8 mil pessoas mortas por dias no genocídio no Ruanda

Uma média de 8.000 tutsis e de hutus moderados foram chacinados diariamente entre abril e julho de 1994 no Ruanda por conterrâneos da etnia hutu, no poder. Cumprem-se hoje 20 anos do início do genocídio.

Na noite de 06 de abril de 1994, o avião do presidente ruandês hutu Juvenal Habyarimana foi abatido, quando regressava da Tanzânia onde decorriam negociações de paz com os rebeldes da Frente Patriótica Ruandesa (FPR, de maioria tutsi).

No dia seguinte, a primeira-ministra hutu moderada Agathe Uwilingiyimana, dez "capacetes azuis" da Missão de Observação das Nações Unidas (MINUAR) que a protegiam e vários ministros da oposição foram mortos e começaram os massacres.

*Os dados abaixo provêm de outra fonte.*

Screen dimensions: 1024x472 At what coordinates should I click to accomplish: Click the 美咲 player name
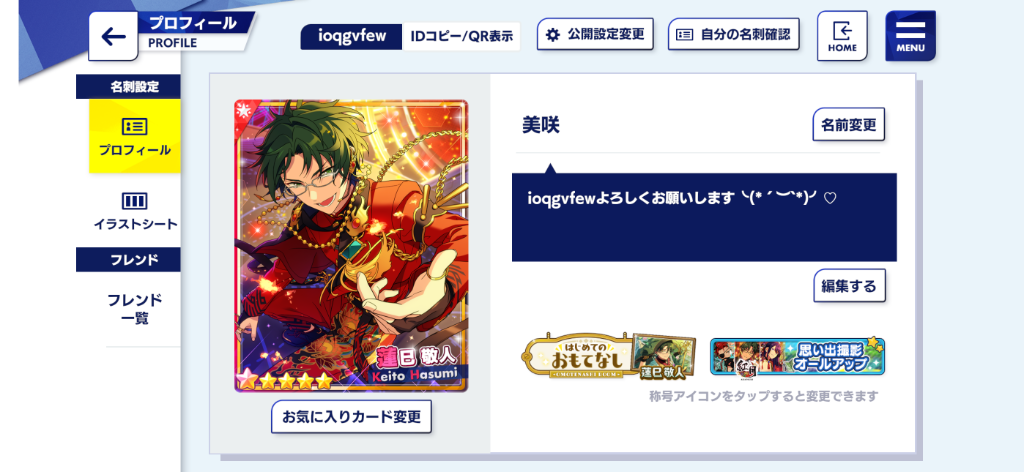point(541,125)
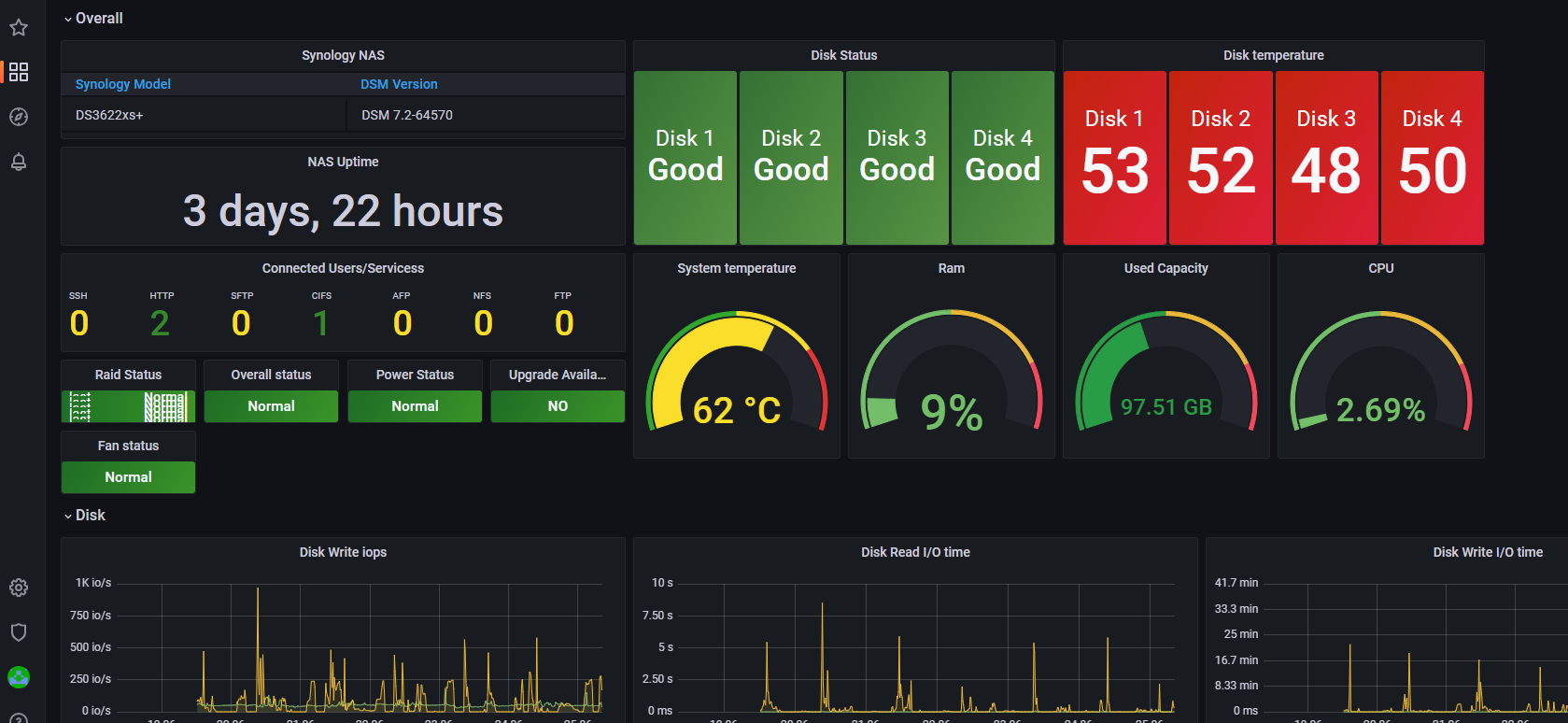This screenshot has height=723, width=1568.
Task: Click the green Disk 3 Good status tile
Action: click(897, 158)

Segundo a ONU, cerca de 800.000 pessoas foram mortas em quase 100 dias, com os tutsis a serem acusados de conluio com os rebeldes, que tinham entrado no norte do país vindos do Uganda a partir de 1990.

As autoridades fizeram listas de pessoas a assassinar e as forças armadas e as milícias hutu Interahamwe massacram metodicamente as "inyenzi" (baratas em kinyarwanda, a língua oficial do Ruanda, a designação dada aos tutsis), assim como os hutus que se opunham ao partido de Habyarimana e os que se recusaram a participar na matança.

A RTLM (Rádio-Televisão Livre das Mil Colinas) tornou-se o principal "meio de comunicação do ódio", anunciando a localização de tutsis em fuga e mobilizando a população, grande parte da qual participou nos assassínios, nos saques e nas violações.

Homens, mulheres e crianças foram exterminados à catanada, nas ruas, nas suas casas e mesmo em escolas e igrejas onde pensavam estar em segurança, enquanto o Conselho de Segurança das Nações Unidas decidiu, a 21 de abril, reduzir os efetivos da MINUAR por razões de segurança.

A 04 de julho, a FPR assumiu o controlo de Kigali acabando com o genocídio, o que levou ao êxodo de centenas de milhares de hutus para o vizinho Zaire, atualmente a República Democrática do Congo.

O Tribunal Penal Internacional para o Ruanda (TPIR), criado pela ONU a 08 de novembro, determinou quatro anos mais tarde as primeiras sentenças de prisão perpétua e incluiu a violação e a violência sexual nos atos de genocídio.

Vários responsáveis pelo massacre foram julgados pelo TPIR e alguns continuam a ser perseguidos pela justiça, por exemplo em França, onde ocorreu em meados de março a primeira condenação de um participante no genocídio ruandês, sentenciado a 25 anos de prisão.

Cerca de dois milhões de outros ruandeses compareceram perante os tribunais populares, os "gacaca", que condenaram 65 por cento dos suspeitos de participação no genocídio.

Em declarações em fevereiro sobre as comemorações dos 20 anos do massacre, o secretário-geral da ONU disse que o genocídio no Ruanda representou o maior fracasso da comunidade internacional para agir face a uma atrocidade.

"As mais de 800.000 pessoas brutalmente assassinadas na época vão ser sempre lembradas", adiantou Ban Ki-moon.